Haymitch leads my father into the kitchen and they talk for awhile. It's getting late, so I climb into bed. I try to shut out my problems, crawl out of the hole I threw myself in to. What have I done?

When I wake up, no one is in the house. I empty the contents of my stomach in the bathroom and then warily proceed to make myself some breakfast. I feel miserable. After last night's confession, I wonder if I was too early. Did Haymitch want me to tell them so soon?

Another thing that was bothering was that if I'm correct, if the Capitol postponed the Games because of my pregnancy, then how did they find out it was true? Wouldn't they think that Peeta had made up everything he said? There's no way to know for sure, but for some reason, it bothers me that I don't know.

Around noon, my father finally comes back home. I'm just lying in bed again.

"Where'd you go?" I ask almost as soon as he comes in. He comes to the bed and sits down.

"We had a conference. Everyone thinks it's best if you don't come to the meetings. We've made a few decisions. Because you'll be physically unfit to come with us when we save all your friends, you shouldn't know what the plans are," he says with a slight edge to his voice. He sounds a bit angry.

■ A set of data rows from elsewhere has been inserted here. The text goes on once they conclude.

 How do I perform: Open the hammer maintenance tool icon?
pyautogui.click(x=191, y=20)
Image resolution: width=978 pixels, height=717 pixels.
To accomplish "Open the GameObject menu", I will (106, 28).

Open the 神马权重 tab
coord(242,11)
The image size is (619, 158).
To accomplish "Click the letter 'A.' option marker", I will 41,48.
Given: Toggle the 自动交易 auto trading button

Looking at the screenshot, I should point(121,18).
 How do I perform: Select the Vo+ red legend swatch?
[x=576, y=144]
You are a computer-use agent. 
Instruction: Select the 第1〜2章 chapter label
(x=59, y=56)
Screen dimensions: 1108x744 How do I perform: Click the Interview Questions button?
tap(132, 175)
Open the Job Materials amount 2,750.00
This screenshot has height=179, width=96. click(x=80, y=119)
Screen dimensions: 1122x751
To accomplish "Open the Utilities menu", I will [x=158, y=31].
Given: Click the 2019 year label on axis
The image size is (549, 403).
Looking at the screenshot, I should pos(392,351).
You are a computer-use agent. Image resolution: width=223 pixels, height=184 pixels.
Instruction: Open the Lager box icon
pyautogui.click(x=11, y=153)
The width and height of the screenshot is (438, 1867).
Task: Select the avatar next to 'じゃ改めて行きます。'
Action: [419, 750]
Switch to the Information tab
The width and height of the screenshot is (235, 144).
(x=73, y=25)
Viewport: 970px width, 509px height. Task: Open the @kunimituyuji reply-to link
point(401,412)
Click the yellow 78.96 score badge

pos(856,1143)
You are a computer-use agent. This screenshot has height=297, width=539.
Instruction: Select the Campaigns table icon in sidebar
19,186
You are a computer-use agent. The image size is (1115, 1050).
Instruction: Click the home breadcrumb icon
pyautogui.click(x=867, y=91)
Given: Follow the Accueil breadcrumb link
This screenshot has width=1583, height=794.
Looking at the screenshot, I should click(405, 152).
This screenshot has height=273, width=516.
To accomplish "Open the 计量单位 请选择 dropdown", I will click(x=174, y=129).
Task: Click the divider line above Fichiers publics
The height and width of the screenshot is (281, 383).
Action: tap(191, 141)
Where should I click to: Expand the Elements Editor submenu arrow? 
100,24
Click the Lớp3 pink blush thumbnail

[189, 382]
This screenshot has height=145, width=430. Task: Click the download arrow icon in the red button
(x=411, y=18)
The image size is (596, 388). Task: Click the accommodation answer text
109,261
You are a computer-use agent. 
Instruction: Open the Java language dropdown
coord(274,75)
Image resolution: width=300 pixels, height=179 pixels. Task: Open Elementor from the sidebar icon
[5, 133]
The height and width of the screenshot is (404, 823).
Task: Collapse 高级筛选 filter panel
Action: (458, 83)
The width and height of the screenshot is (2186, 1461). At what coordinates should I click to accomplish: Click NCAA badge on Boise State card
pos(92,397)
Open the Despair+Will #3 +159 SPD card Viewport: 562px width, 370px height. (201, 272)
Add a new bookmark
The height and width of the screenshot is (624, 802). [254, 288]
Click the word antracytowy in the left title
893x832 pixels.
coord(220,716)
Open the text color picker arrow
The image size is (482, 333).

I think this is completely unfair, but I don't really feel like arguing. "So, what am I going to do? Just stay in bed for seven and a half months? Sounds like loads of fun to me."

"Madge is going to take care of you. We all decided it was best to separate you and Gale."

"Why?" I ask out of general curiosity. I have to admit I'm half relieved and half annoyed.

"Things are going to be very hard on you emotionally Katniss. We can't have you suffering because you have conflicting feelings for Peeta and Gale."

I swear the man is in my head. "I've never talked to anyone about it," I say.

"You've been keeping it all inside. I think you should talk to somebody about it," he grabs my hand.

"Alright. Are you willing to hear about all the drama?"

"Of course."

For nearly an hour I explain my life with Gale and Peeta and how I feel for both of them. I undergo an emotional roller ride. One minute I've given my father all the reasons for why Gale and I should be together and then the next moment, I'm telling him about how much I love Peeta. I tell him everything. All my feelings, all my lovers' characteristics, exactly what went on between Peeta and me in the first Games. After I've poured out my heart, my father says I should get some rest.

I ask him a question, "If you were me, and you weren't so emotionally distraught, who would you pick?"

He kisses my forehead, "You know I'd want a real connection. But I'd also want the best for myself. I'd want to feel loved and cherished and remembered."

"So your answer is…"

"Suicide?" he says with a humorous expression.

"Not funny dad."

"Without a shadow of a doubt in my mind," he lowers his voice, "I would pick the boy with the bread."

And so, my undying love for Peeta begins.